Job A — According to the museum post on the German plan to invade Canada, how many German reservists were in the U.S. at the time?

Posted by: Cornwall Community Museum | November 8, 2017

German Plan to Invade Canada, World War II.

German Plan to Invade Canada, World War I.

When World War I broke out in August 1914, and the British Empire marched off to war, it was by no means certain that the United States would go to battle against Germany, given their isolationist politics and the large number of German immigrants living in America.

Even before the war had begun, Imperial German military officials planned to take advantage of the many narrow river crossings between the U.S. and Canada.  The crossing at Cornwall and the proximity to Ottawa and Canada’s largest city Montreal made the Eastern Ontario section of the St. Lawrence River, with its canals, railways and railway bridges, particularly vulnerable.

scan0049Mounted Militia guarding the Ottawa and New York Central Railway Bridge at Cornwall, World War I.

A plot to invade through the U.S. was concocted by Captain von Papen, Military Attache to the German Embassy in Washington D.C.  The scheme was to be put into motion by one Max L. Louden, who assumed the alias Count von Loudow, in the guise of an officer in the Prussian Guard.  At the time, German reservists in the U.S. numbered 150,000 men.

Count von Loudow travelled to Ottawa to obtain military maps of hte St. Lawrence Frontier from the Canadian Dept. of Militia and Defense, and then took them back to Washington.

Data to process —
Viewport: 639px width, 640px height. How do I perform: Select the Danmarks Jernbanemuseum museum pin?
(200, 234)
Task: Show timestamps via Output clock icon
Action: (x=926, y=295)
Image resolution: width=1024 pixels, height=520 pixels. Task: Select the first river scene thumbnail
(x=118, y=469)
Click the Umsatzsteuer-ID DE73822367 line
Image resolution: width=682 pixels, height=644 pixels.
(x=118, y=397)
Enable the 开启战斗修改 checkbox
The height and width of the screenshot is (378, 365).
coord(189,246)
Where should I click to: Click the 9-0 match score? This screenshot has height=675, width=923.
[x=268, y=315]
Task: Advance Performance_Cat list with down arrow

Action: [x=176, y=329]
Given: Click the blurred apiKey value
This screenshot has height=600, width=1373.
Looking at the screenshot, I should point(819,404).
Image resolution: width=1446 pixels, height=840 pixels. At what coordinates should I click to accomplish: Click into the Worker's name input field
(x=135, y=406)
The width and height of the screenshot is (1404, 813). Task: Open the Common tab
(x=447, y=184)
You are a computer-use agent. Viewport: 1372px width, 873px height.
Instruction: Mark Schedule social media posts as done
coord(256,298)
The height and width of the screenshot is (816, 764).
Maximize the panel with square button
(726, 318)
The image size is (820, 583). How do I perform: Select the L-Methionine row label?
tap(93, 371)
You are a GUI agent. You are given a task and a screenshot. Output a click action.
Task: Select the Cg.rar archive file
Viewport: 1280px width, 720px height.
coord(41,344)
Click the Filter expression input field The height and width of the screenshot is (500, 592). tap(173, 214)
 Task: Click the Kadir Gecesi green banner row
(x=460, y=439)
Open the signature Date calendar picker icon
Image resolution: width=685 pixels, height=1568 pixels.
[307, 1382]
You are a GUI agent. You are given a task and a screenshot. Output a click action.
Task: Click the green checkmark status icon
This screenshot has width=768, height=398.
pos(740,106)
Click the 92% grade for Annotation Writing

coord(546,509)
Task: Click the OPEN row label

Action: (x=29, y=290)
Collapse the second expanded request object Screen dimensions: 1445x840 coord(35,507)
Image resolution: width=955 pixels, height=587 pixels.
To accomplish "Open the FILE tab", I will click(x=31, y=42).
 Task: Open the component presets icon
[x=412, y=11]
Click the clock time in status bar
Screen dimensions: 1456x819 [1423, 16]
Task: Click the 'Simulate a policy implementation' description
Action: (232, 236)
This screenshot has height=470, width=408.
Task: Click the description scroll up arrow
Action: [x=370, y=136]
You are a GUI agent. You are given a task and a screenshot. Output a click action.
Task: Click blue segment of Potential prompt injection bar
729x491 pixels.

Job B — Rewrite the entries starting at the line that contains "Collapse the second" and ending at the last line of the entries, swapping "status bar" for "system tray" and leaving everything else as is.

Expected output A — 150,000 men

Expected output B —
Collapse the second expanded request object Screen dimensions: 1445x840 coord(35,507)
Image resolution: width=955 pixels, height=587 pixels.
To accomplish "Open the FILE tab", I will click(x=31, y=42).
 Task: Open the component presets icon
[x=412, y=11]
Click the clock time in system tray
Screen dimensions: 1456x819 [1423, 16]
Task: Click the 'Simulate a policy implementation' description
Action: (232, 236)
This screenshot has height=470, width=408.
Task: Click the description scroll up arrow
Action: [x=370, y=136]
You are a GUI agent. You are given a task and a screenshot. Output a click action.
Task: Click blue segment of Potential prompt injection bar
729x491 pixels.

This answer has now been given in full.